Figure 11, also likely a memorial, is a hand-colored ambrotype copy of about 1855 to 1860 of a miniature portrait of a young woman of about 1830 within an oval border of delicately plaited human hair. Woven human hair symbolized eternity, and was frequently used in mourning jewelry or preserved as keepsakes, a practice popular well into the age of photography.14

In addition to single portraits, surviving ex­amples include such composite works as the daguerreotype in Figure 8, which shows six fam­ily portraits arranged scrapbook-like in a wooden wall frame of a type designed expressly to display daguerreotypes. In addition to three conven­tional daguerreotype portraits, the frame held photographs of a hollow-cut silhouette, a pair of oil portraits hanging on a wall, and a “second generation” duplicate of an earlier daguerreotype. 
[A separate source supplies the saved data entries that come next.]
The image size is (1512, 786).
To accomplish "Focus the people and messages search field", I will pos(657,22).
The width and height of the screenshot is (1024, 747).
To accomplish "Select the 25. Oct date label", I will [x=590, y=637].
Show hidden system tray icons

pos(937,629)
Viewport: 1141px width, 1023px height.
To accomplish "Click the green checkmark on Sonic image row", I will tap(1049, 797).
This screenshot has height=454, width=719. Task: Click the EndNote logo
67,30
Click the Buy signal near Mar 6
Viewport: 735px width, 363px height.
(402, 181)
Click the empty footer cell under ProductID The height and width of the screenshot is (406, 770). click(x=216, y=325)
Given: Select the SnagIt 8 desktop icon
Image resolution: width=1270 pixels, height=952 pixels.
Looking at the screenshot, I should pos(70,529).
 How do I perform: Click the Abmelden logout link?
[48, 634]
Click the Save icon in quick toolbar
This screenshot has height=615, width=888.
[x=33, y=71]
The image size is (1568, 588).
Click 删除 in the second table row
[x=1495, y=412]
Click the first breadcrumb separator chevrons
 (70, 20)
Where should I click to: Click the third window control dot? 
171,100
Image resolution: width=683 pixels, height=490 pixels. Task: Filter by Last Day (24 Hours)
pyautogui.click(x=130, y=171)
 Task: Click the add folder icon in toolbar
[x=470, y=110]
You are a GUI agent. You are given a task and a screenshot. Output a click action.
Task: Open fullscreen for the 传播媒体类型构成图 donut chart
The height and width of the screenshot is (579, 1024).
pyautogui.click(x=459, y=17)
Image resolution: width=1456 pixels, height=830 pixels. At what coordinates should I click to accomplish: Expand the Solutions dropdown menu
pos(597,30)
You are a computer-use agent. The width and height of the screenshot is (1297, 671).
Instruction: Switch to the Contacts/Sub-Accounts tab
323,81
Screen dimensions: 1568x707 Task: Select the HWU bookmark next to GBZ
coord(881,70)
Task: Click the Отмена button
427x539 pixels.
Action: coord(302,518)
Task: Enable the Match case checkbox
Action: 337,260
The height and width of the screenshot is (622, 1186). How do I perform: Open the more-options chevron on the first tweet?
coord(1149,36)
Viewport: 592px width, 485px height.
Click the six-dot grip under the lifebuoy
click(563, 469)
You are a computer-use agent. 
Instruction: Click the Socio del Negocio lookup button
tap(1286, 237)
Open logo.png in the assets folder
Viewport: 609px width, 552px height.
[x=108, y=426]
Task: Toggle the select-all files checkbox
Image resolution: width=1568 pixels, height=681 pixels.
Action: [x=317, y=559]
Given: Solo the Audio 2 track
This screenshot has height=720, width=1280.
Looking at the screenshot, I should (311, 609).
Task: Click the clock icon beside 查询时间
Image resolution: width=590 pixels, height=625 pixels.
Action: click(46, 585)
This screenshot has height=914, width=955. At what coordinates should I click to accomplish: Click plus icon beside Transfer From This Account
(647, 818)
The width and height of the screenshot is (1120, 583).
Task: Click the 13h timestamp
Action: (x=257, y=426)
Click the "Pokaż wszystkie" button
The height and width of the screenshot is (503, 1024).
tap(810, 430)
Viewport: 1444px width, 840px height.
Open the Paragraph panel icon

While many photographs of folk art were prob­ably intended as a way to remember loved ones, others clearly were not. For example, the deli­cately tinted daguerreotype of about 1846 in Figure 12 is a rare example depicting a folk artist with his work. It captures the pride of the uniden­tified painter, who holds a brush in one hand while presenting his view of the west front of the United States Capitol.15

Other examples include a series of photographs of ship portraits presumably made for commercial purposes, such as the visual documentation of the paintings and/or of the vessels depicted, or pos­sibly as advertising for an artist seeking additional commissions.16 Typical is a daguerreotype of an oil painting of the Senator, a New York-built steamboat that carried eastern gold prospectors to California in 1850 (Fig. 13).17

Sometimes surviving images raise unanswered questions. For instance, whose likeness made a fire-damaged watercolor portrait worthy of a daguerreotype copy (Fig. 16)? Why was an oth­erwise common calligraphic drawing important enough to be photographed and who was W. K. Jamison, its maker (Fig. 14)? Does the water­color portrait of a young woman wearing a bon­net by Samuel A. Shute still survive (see Fig. 15)?   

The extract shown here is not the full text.